The demographics of the survey are as follows: the respondents, all working and living in Qatar, come from 56 different countries, showing the multicultural and international environment in Qatar. In terms of the most represented countries, 16 per cent of the participants are originally from the UK, 13 per cent are from Qatar and 10 per cent are from India. A total of 56 per cent of the participants are female and 22 per cent of them are male; 22 per cent did not state their gender. In total, 54 per cent of the participants are married and 21 per cent single; 25 per cent did not state their marital status. A balanced age and education distribution is observed as evidenced in Figure 4. In terms of annual income, 70 per cent of the participants have an income between QAR 10,000 (GBP 2,000 or $2,750) to QAR 70,000 (GBP 14,000 or $19,225).
We analysed the questionnaire data using SmartPLS 3 (Ringle et al., 2015). All constructs were measured reflectively as we explained in the methodology section. In the case of reflectively measured constructs, all measurement items had a loading greater than 0.70 (Sarstedt et al., 2014), suggesting indicator reliability is achieved. Composite reliability (Jöreskog, 1971) values above 0.70 are considered “satisfactory to good” (Hair et al., 2017). The model’s composite reliability values were 0.801 and above for all reflective constructs, satisfying internal consistency reliability. Average variance extracted (AVE) measuring the convergent validity should be 0.50 and above (Ringle et al., 2018). The AVE values of all constructs were greater than 0.604 suggesting convergent validity is ensured.
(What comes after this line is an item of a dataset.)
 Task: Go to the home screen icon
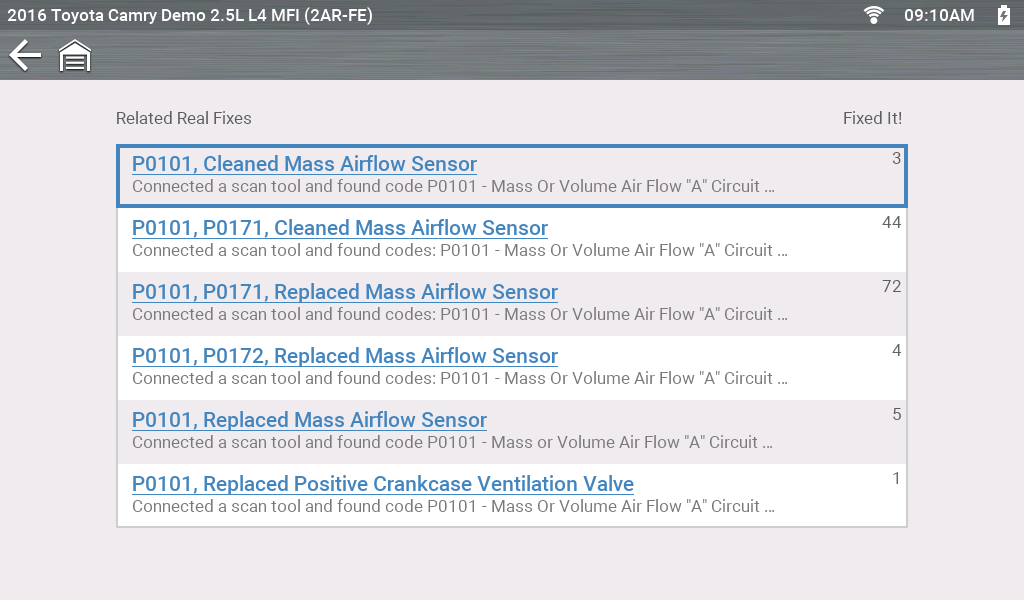point(75,56)
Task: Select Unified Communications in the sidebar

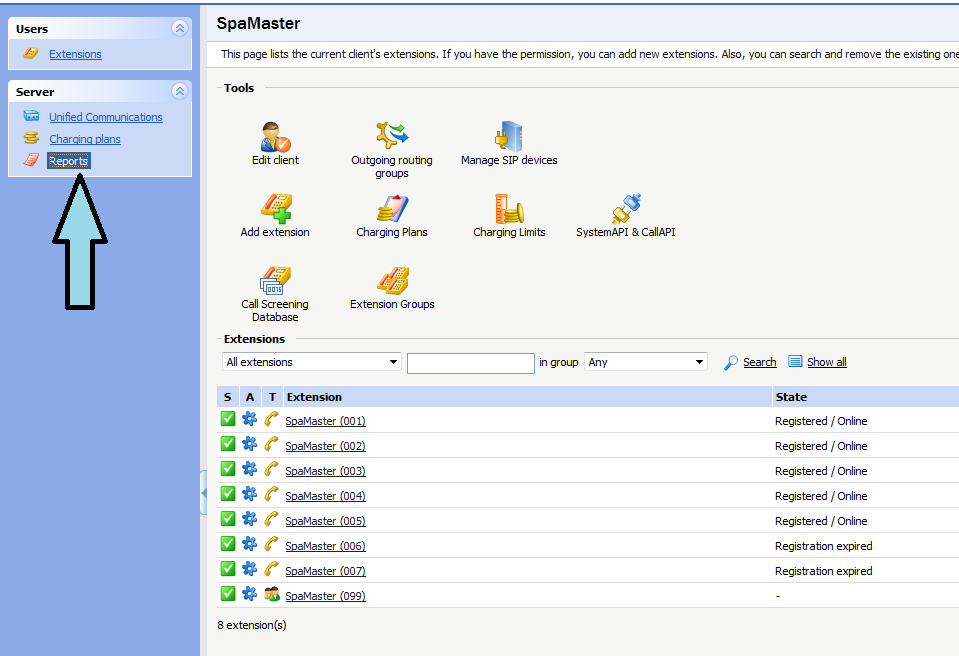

Once the measurement model satisfies the reliability and the convergent validity for the constructs, it is subjected to the discriminant validity test, which determines the extent to which a construct is empirically distinct from other constructs. The most conservative criterion that evaluates discriminant validity, the Fornell and Larcker criterion compares the square root of the AVE of each construct with the inter-construct correlation of that construct with all the other constructs (Fornell and Larcker, 1981). Measurement model results are presented in Table II, with the square root of AVE in the diagonal in italic and the correlations among constructs in the lower triangle of the matrix. The model satisfies the discriminant validity with no inter-construct correlations higher than the square root of the AVE.
Once the measurement model was satisfactory, we fitted the PLS-SEM model to explain the food waste behaviour initially with the first five hypotheses originating from the core TPB model and then with the 11 hypotheses proposed in the literature section. We observe that all hypotheses are supported with the data.
As explained in the Methods section, the significance of path coefficients can be determined by bootstrapping, which we performed next. We present the estimations from the bootstrap samples along with the p-values in Table III. The bootstrap confidence interval for the Squared Root Mean Residual is [0.043, 0.053], lower than the suggested threshold of 0.08 (Henseler et al., 2014). All of the hypotheses we tested are supported by data. We expected the H1–H5 to be supported since these are constructs and relationships well-established and confirmed by the TPB. The hypotheses that build on contextual factors (H6–H11) are based on the literature and were tested and confirmed in different studies individually, but not together. Since we used measurement items that were validated by studies as shown in Table I, we are pleased to observe that the empirical data supports the conceptualised relationships.
When we try to explain the food waste behaviour only using the TPB constructs in H1–H5, the Base Model explains 20 per cent of the food waste behaviour. This figure is comparably higher than the explanatory powers of models reported earlier in the literature review (Karim Ghani et al., 2013; Graham-Rowe et al., 2015). With the inclusion of contextual factors in H6–H11, the Extended Model explains 35 per cent of the variation in food waste behaviour, a 75 per cent increase in the predictive power.
The positive relationship between personal attitudes and intentions hypothesised in H1 is supported: attitudes towards food waste positively affect the intentions to reduce food waste. Subjective norms and intentions are positively correlated, as H2 is supported. We find a negative relationship between perceived behavioural control and intentions to reduce waste. When it is difficult to control the food waste, the intentions to reduce it are low. The relationship between intentions to reduce waste and the amount of food waste is hypothesised in H4 to be negative, and from Table III we conclude the intentions to reduce waste help reduce the behaviour leading to food waste. The positive relationship between the difficulty to control food waste (perceived behavioural control) and food waste behaviour in H5 is also supported in line with the TPB.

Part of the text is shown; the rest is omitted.